The nine hikers disappeared while hiking in Mount Ororten ( also known as Dead Mountain), Russia in 1959. Investigators discovered their bodies – many missing body parts and naked, reported by Daily Mail.
They were students from Ural Polytechnic, led by 23-year-old Ifor Dyatlov went for a hike sometime end of January. They had lost contact with their family members, and the manhunt started on early of February.
The investigators first found their tent. Their tent had been mysteriously slashed from the inside, their camp was deserted and they had left their clothes, shoes and belongings behind. Few days later, they discovered 2 bodies around 1.5km away from the tent near to a river. 3 more bodies also were found nearby. The last 2 bodies were found few months later when the snow melted.
Investigators later discovered their frozen bodies naked, some with broken ribs, fractured skulls and chest injuries and 2 of them even with tongue and eyes missing. Decades-long rumours of natural disasters, aliens, and the supernatural have all been speculated as causing the deaths.

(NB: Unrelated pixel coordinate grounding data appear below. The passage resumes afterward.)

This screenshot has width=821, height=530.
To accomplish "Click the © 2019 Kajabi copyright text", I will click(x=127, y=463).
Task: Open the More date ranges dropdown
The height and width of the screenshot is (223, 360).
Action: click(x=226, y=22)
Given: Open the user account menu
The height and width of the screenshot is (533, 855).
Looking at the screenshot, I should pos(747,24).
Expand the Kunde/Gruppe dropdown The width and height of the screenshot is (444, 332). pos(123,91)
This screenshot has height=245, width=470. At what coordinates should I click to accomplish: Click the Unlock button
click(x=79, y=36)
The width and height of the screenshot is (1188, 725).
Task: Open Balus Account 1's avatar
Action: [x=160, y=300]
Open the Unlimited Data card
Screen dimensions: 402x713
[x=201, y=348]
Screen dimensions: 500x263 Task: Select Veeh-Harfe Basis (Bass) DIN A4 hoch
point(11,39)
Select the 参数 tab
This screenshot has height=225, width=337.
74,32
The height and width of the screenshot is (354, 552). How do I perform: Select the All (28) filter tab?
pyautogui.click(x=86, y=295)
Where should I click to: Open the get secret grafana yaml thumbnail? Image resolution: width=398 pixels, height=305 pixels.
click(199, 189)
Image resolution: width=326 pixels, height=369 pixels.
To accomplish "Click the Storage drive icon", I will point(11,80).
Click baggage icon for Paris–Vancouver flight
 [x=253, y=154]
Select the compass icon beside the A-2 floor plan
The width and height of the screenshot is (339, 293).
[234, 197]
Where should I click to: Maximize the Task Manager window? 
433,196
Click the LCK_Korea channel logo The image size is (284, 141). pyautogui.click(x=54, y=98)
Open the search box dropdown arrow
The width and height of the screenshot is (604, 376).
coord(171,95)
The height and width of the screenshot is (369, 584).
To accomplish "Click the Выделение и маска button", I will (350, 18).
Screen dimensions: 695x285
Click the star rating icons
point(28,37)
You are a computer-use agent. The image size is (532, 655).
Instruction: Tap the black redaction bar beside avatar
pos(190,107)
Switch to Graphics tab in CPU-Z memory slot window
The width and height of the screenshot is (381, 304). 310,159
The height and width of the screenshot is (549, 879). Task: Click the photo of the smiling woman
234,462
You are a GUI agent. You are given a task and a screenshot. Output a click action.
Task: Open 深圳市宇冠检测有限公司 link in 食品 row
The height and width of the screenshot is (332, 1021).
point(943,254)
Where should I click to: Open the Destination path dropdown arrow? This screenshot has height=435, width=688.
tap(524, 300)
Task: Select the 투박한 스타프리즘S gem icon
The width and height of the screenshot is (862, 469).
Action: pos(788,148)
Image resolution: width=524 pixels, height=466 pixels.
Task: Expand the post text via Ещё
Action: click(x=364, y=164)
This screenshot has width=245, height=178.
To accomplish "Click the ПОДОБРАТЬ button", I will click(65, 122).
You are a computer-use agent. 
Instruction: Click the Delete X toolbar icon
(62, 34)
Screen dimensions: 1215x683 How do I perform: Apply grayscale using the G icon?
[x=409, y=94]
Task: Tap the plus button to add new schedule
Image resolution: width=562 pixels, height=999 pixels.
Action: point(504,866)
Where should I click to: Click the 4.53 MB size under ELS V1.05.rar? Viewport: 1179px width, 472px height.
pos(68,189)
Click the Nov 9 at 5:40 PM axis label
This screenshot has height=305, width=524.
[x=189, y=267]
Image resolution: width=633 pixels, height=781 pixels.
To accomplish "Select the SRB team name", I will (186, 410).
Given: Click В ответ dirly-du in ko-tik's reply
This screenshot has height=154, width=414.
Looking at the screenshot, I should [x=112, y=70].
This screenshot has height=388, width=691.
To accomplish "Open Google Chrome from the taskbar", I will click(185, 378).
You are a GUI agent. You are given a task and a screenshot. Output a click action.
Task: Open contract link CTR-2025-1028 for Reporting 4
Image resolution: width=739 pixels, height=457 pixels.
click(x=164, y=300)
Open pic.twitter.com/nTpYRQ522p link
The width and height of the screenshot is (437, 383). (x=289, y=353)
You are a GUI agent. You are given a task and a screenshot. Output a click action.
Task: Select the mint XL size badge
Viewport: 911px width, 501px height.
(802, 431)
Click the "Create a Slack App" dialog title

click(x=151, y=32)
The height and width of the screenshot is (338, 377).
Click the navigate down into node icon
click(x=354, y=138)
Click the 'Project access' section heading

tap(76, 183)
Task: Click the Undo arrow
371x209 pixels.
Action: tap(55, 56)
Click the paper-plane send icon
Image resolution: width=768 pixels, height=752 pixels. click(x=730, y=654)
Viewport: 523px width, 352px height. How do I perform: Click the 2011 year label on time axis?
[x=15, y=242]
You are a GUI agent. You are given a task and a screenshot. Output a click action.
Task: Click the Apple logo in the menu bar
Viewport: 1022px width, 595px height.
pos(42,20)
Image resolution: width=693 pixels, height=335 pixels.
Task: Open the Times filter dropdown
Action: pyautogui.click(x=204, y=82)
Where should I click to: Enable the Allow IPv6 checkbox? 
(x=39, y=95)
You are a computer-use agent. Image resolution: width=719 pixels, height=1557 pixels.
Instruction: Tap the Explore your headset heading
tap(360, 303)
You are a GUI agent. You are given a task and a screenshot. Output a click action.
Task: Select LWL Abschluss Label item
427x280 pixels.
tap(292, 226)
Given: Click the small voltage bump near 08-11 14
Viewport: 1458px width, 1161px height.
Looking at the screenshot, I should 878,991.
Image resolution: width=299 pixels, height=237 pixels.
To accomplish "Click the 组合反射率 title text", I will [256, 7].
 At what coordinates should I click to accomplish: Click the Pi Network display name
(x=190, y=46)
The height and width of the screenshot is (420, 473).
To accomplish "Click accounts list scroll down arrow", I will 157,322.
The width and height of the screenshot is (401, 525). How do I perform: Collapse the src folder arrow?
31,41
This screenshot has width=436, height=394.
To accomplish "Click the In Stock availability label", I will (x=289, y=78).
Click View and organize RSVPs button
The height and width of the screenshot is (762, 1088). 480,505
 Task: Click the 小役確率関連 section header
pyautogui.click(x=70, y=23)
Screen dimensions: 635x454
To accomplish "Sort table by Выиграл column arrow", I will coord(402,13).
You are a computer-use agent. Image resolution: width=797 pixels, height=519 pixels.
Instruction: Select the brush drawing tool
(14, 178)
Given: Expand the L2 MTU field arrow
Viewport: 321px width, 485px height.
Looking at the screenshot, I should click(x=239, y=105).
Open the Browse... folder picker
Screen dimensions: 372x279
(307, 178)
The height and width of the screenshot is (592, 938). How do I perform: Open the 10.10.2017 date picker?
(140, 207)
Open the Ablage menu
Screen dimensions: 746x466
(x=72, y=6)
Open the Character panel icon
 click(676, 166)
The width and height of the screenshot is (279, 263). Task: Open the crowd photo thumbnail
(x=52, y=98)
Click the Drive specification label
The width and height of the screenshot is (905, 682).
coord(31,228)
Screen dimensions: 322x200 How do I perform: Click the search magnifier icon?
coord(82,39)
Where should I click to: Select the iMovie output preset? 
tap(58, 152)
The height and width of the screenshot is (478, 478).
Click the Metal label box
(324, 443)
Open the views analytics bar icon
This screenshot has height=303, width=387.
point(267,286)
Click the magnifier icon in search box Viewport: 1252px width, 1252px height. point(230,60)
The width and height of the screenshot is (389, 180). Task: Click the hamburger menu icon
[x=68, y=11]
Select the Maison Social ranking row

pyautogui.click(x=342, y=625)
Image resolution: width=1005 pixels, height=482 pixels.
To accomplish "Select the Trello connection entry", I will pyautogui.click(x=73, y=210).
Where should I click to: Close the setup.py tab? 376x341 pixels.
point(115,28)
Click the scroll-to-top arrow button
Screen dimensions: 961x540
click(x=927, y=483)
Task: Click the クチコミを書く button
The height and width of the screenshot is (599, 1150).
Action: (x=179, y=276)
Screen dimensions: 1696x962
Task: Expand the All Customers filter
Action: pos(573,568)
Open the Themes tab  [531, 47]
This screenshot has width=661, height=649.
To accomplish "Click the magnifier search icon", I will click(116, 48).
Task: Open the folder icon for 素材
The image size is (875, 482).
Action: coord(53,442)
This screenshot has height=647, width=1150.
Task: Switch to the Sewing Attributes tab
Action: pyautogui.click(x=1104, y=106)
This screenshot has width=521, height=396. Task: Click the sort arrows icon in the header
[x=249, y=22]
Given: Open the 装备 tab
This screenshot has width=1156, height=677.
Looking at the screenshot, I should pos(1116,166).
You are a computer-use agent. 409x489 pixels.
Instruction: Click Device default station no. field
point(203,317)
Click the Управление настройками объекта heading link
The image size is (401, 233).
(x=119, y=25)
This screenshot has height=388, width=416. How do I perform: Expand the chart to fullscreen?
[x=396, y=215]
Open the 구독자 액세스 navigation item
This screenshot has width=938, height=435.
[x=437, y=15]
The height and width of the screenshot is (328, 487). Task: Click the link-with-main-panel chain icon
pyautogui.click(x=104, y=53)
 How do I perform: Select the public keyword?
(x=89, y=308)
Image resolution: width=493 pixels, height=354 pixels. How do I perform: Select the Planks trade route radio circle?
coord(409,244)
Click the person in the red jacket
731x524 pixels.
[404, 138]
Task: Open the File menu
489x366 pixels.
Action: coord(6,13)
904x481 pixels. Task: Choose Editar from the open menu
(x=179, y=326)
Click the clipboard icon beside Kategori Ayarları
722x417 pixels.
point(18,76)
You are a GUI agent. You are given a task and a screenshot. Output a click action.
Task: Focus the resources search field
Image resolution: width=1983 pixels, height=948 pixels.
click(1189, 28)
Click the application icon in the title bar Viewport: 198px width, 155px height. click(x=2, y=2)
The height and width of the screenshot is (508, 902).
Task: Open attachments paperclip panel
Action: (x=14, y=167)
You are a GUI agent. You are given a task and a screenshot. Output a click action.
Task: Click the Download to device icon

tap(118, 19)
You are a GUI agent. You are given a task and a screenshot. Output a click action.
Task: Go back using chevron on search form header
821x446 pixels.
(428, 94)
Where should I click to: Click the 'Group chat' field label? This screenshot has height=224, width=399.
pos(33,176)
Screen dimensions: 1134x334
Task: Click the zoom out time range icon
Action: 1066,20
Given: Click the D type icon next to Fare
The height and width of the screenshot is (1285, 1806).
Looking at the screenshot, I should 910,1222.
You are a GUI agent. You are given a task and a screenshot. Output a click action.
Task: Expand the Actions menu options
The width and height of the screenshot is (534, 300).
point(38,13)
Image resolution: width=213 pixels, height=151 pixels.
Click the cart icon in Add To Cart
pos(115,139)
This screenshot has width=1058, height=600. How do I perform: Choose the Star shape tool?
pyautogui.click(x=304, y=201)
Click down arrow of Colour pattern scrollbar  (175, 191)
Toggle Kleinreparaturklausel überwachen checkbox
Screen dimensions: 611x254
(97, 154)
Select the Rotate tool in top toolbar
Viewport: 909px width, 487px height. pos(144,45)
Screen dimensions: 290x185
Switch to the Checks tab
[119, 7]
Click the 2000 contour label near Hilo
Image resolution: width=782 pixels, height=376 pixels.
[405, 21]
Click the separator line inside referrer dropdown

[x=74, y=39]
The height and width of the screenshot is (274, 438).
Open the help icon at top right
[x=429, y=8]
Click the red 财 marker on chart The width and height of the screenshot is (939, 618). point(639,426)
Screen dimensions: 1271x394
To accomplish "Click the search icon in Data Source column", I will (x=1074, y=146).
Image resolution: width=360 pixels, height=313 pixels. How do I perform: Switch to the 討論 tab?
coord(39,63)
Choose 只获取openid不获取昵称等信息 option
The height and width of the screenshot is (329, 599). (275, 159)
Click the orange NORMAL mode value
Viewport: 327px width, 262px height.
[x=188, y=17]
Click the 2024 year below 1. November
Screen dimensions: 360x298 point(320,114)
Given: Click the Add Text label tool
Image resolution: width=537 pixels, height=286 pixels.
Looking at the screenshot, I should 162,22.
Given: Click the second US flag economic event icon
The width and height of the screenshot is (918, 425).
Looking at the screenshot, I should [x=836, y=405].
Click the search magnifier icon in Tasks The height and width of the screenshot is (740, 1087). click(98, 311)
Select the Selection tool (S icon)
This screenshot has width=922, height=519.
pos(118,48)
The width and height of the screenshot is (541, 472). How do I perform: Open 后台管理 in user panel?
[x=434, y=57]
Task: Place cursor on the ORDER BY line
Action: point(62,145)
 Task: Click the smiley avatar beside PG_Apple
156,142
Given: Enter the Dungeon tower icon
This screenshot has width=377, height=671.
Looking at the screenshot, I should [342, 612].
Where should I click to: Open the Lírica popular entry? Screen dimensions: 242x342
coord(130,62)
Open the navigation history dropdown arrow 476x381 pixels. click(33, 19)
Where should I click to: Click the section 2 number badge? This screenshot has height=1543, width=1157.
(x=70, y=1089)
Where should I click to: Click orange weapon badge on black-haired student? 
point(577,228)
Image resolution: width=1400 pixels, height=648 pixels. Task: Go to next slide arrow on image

But now, after 61 years a new probe by the Russian prosecutor-general’s office has concluded the group was killed by hypothermia – and that they had ‘no chance’ of survival.
Senior state prosecutor Andrei Kuryakov has revealed the group’s tent had been in danger from an avalanche and all of them rushed from their camp to shield behind a ridge. This explained why they slashed their camp from inside and ventured out barefoot without coats.
But he claimed that when the group turned around, they had lost sight of their tent.
‘Visibility was 16 metres. They lit a fire and then searched for their tent – but it had vanished in the whiteout after the avalanche.